Suffice to say it was important primarily as an Oracle. I had a quick word with said Oracle about the forthcoming World Cup and all I could hear repeatedly was "All Blacks".


Sanctuary of Athena


The museum which has some data sticky well preserved artefacts from the two sites:


Went back to the same restaurant in Delphi that evening - not like me to do this but it really was so good.

The week I have spent visiting these sites has been really interesting and enjoyable. I have always been fascinated by Greek Myhtology (though quite ignorant) and these sites have always been on a wish list to visit. I feel inspired to find out more (starting with reading Homers Iliad -. Mos comment "what's all of this got to do with the Simpsons?"

Tomorrow (9 July) I drive to Piraues to begin three weeks visiting 3 islands in the Aegean and doing very little at all so the blogs will be content free.

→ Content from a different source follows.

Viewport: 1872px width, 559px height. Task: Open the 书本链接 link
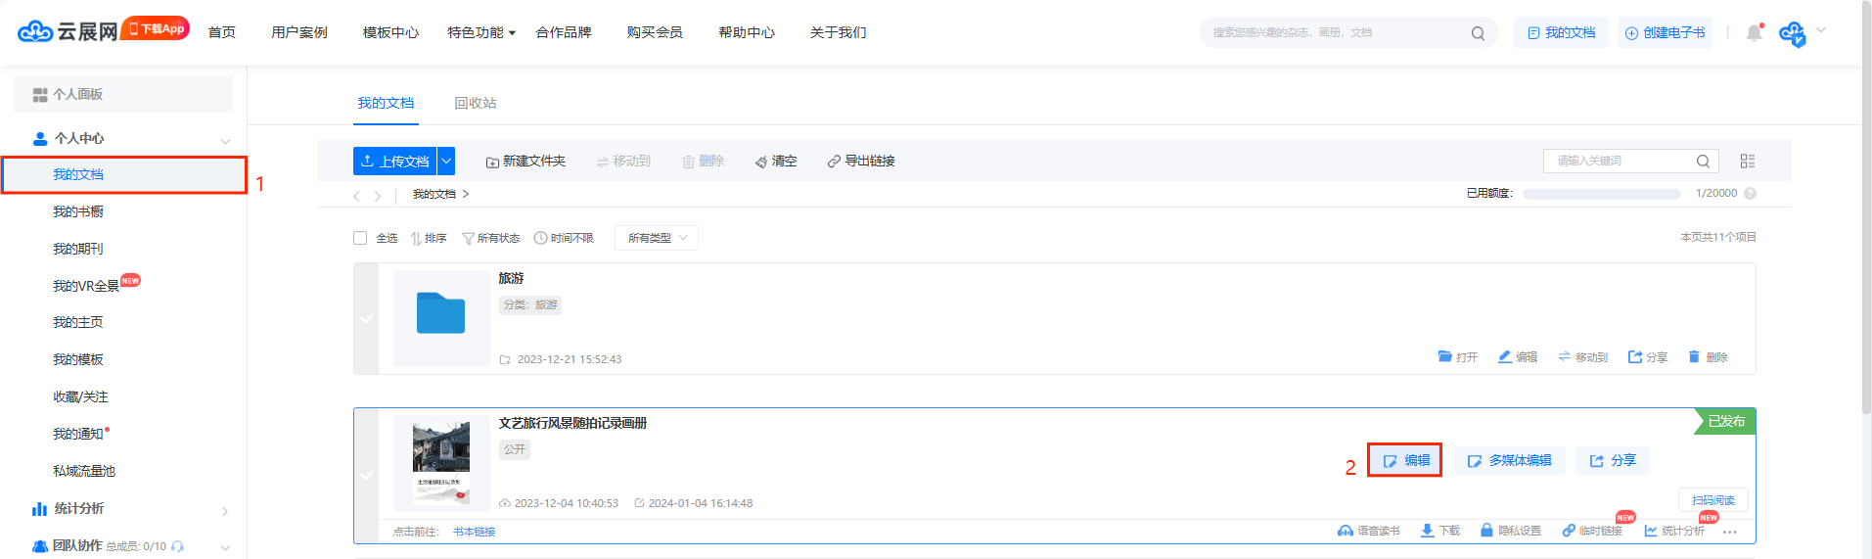(x=474, y=532)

Posted by aireland 02:40 Archived in Greece Comments (0)

Corinth or Korinth

sunny 37 °C
View Midlife gap part 1 on aireland's travel map.

Drove to Corinth after my visit to Mycenae. Hotel (Prime Isthmus) was a sh*thole but was handily placed - it is a three minute walk from a road bridge over the Corinth Canal. One look at the hotel pool helped my decision to avoid a swim on this particular occasion. It was so dirty it seemed to have little flags floating all over it , each wit the name of a disease that was guaranteed if you immersed so much as your little toe in it.

Two things of interest here - the Corinth Canal and Ancient Corinth

As you peer over from the bridge, the 6km Corinth Canal appears to be a very narrow strip of water, until a huge freighter from Pireás or cruise ship assumes suddenly toy-like dimensions as it passes nearly 80m below.

The idea for a canal providing a short cut and safe passage between the Aegean and Ionian seas harks back at least to Roman times, when Emperor Nero himself performed the initial excavations with his little silver shovel (he was a weird little sod) later heavily supplemented by Jewish slave labour. It was only in the 1890s, however, that the technology finally became available for cutting right across the 6km isthmus. The canal (funded by the Hubgarians) opened in 1893, along with its near-contemporary Suez, helped establish Pireás as a major Mediterranean port and shipping centre.

The ruins of Ancient Corinth.

The site is split into a vast, impressively excavated city with the Temple of Apollo at its core, and even more compelling is the stunning acropolis site of Acrocorinth , towering 565m above the ancient city - I didn't walk up this one

Brief history Ancient Corinth was a key centre of the Greek and Roman worlds, whose possession meant the control of trade between northern Greece and the Peloponnese. Not surprisingly, therefore, the area’s ancient and medieval history was one of invasions and power struggles that, in Classical times, was dominated by Corinth’s rivalry with Athens , against whom it sided with Sparta in the Peloponnesian War.

After defeating the Greek city-states of the Achaean League, the Romans razed the city in 146 BC, before rebuilding it on a majestic scale in 44 BC under the command of Julius Caesar. Initially it was intended as a colony for veterans, but later became the provincial capital . Once again, Corinth grew rich on trade –with Rome to the west, and Syria and Egypt to the east. The city endured until rocked by two major earthquakes , in 375 and 521, which brought down the Roman buildings and again depopulated the site until a brief Byzantine revival in the eleventh century.

I got there early in the morning (7.30, advertised opening time) and then had to wait an hour until it opened by which time the temperature had gone for 31 to 37 - I do spend a lot of my day drinking water, sweating and peeing.

Left Corinth mid afternoon - 3 hour drive to Delphi.